Always on, up close and extremely personal—the very nature of the mobile device makes it a potent marketing tool for engaging and retaining customers.
That must be why 54 per cent of Chinese consumers would rather go without TV than without their smartphones. It’s also why 100 per cent of Japanese smartphone owners use their devices to research products and services, according to Google’s recent Mobile Planet study.
Then there’s market share. According to eMarketer, the Asia-Pacific region will account for 57.7 per cent of the world’s mobile users by 2016. That is 10 times North America’s share.
Combine these high levels of usage with APAC consumers being the most receptive to mobile ads in the world, and the mobile channel is very fertile marketing ground. Yet, many mobile messaging campaigns are not yielding the kind of engagement and ROI their creators are seeking, regardless of the message types being used to deliver them. In many cases, such lack of engagement is because the messages aren’t being targeted to specific audience segments, while others are ill-targeted, excessive or not being tested for relevance.

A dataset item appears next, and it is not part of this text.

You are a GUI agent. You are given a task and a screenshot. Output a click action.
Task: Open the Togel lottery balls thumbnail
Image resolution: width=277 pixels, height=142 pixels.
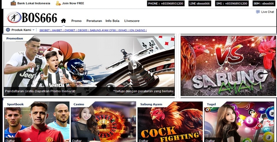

The fact is that too many irrelevant messages will turn off consumers, leading them to opt-out of receiving notifications and marketing updates.
To truly connect with mobile customers and to boost conversions such as registrations or sales, marketers throughout the region need to analyse and follow the 'data trails' that customers create as they interact with mobile messages such as push notifications, SMS, MMS and in-app alerts.
Everything old is new again: Applying tested marketing techniques to mobile
With such heavy device usage and channel penetration, mobile marketers now have at their disposal a series of measurement techniques that can gauge the effectiveness of each message they send and yield actionable customer insights.
Action analytics—A/B split testing and retargeting, among others—can help marketers develop closer ties with their customers by identifying which messages work and, more importantly, which don’t. Yet these techniques aren’t new. Marketers have been split testing and retargeting print, television and desktop-based Web messages for decades and now these techniques are starting to make significant inroads on mobile.
A/B testing involves sending out at least two versions of one marketing message to see which yields a higher number of conversions. Marketers can use this method to know which message elements such as tone, length and urgency are driving customers to convert.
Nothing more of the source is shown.